This project implements a Machine Learning-based system to detect fraudulent credit card transactions. Using the highly imbalanced creditcard.csv
dataset from Kaggle, a Logistic Regression model is trained and evaluated to classify transactions as legitimate or fraudulent.
- Source: Kaggle - Credit Card Fraud Detection
- Size: 284,807 transactions
- Fraud cases: 492 (≈0.17% of total)
Note: The dataset is highly imbalanced and contains anonymized features (V1–V28), Amount
, and Time
.
- Logistic Regression
A supervised learning algorithm used for binary classification (fraud vs. non-fraud).
- Python 3.x
- Pandas – for data manipulation
- NumPy – for numerical operations
- Scikit-learn – model building, evaluation
- Matplotlib / Seaborn – visualization
- Imbalanced-learn (optional) – for resampling techniques like SMOTE
Due to class imbalance, accuracy isn't sufficient alone.

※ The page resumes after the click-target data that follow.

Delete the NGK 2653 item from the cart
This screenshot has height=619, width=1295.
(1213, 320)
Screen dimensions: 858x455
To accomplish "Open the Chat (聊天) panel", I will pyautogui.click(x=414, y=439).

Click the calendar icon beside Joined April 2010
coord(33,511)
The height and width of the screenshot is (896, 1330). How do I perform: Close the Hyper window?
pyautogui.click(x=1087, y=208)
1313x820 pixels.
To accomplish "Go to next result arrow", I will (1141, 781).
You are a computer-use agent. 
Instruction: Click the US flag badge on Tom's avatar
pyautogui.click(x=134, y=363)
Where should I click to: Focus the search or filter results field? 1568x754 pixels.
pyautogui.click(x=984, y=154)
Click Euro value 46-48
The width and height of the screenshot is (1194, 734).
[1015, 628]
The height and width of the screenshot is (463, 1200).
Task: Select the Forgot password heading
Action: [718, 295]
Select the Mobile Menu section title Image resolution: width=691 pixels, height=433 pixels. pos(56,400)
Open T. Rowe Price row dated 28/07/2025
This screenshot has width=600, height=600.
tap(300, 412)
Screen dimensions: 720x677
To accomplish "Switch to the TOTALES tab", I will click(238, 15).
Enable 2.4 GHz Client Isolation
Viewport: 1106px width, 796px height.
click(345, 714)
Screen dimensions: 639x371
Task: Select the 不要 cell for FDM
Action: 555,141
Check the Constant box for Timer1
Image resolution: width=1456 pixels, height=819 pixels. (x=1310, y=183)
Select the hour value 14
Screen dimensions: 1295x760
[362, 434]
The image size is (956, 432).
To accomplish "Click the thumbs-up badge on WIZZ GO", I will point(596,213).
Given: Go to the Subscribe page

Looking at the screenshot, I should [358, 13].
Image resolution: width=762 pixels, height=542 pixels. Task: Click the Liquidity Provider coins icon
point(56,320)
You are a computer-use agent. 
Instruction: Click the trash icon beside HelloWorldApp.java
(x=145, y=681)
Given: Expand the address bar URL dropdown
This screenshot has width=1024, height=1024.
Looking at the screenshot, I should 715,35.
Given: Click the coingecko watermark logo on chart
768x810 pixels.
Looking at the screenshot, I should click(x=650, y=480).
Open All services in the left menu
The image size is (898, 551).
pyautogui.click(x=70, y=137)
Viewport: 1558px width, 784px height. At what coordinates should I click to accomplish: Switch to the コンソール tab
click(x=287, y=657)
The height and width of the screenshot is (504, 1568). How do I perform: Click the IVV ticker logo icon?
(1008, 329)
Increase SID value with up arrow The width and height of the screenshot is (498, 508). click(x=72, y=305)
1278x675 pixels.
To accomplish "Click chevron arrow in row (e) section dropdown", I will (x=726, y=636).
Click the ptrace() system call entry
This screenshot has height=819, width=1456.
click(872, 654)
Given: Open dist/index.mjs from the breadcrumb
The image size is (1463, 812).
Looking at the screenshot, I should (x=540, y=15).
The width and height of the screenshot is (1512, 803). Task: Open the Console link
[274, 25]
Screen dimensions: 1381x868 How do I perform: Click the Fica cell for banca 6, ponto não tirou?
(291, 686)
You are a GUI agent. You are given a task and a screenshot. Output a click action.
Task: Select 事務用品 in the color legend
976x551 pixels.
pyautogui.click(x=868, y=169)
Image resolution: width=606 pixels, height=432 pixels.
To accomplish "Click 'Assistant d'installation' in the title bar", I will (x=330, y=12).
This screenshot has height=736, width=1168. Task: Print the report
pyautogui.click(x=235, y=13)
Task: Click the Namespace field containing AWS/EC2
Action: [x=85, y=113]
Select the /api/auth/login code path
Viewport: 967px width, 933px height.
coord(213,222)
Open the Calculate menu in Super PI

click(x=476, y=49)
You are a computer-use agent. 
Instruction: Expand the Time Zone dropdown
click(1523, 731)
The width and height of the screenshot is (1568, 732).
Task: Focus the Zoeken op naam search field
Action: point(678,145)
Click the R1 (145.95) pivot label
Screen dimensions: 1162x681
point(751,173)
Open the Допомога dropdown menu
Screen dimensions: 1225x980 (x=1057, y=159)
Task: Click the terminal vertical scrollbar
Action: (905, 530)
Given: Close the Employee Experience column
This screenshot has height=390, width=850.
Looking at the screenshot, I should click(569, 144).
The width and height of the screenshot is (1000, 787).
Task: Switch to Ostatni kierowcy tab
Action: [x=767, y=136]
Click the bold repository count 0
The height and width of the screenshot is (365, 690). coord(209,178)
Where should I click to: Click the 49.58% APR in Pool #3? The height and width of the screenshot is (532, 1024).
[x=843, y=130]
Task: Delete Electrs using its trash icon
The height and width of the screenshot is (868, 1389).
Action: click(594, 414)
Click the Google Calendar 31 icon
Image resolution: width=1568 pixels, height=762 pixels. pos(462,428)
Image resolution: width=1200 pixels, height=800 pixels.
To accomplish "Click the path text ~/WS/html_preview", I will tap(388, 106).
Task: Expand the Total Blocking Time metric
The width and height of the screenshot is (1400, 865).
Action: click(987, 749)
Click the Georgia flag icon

Other metrics used:
- Confusion Matrix
- Precision / Recall
- F1-Score
- ROC-AUC Curve
CreditCardFraudDetection/ │ ├── creditcard.csv # Dataset (download from Kaggle) ├── fraud_detection.ipynb # Jupyter Notebook └── README.md # Project documentation
- Data preprocessing and normalization
- Handling imbalance (e.g., SMOTE / UnderSampling)
- Splitting into training and test sets
- Training Logistic Regression model
- Evaluating with appropriate metrics
- Visualizing performance using ROC and confusion matrix
Predicted No Fraud | Predicted Fraud | |
---|---|---|
Actual No Fraud | 56,000+ | 30 |
Actual Fraud | 40 | 400+ |
Note: Your results may vary based on train/test split and resampling.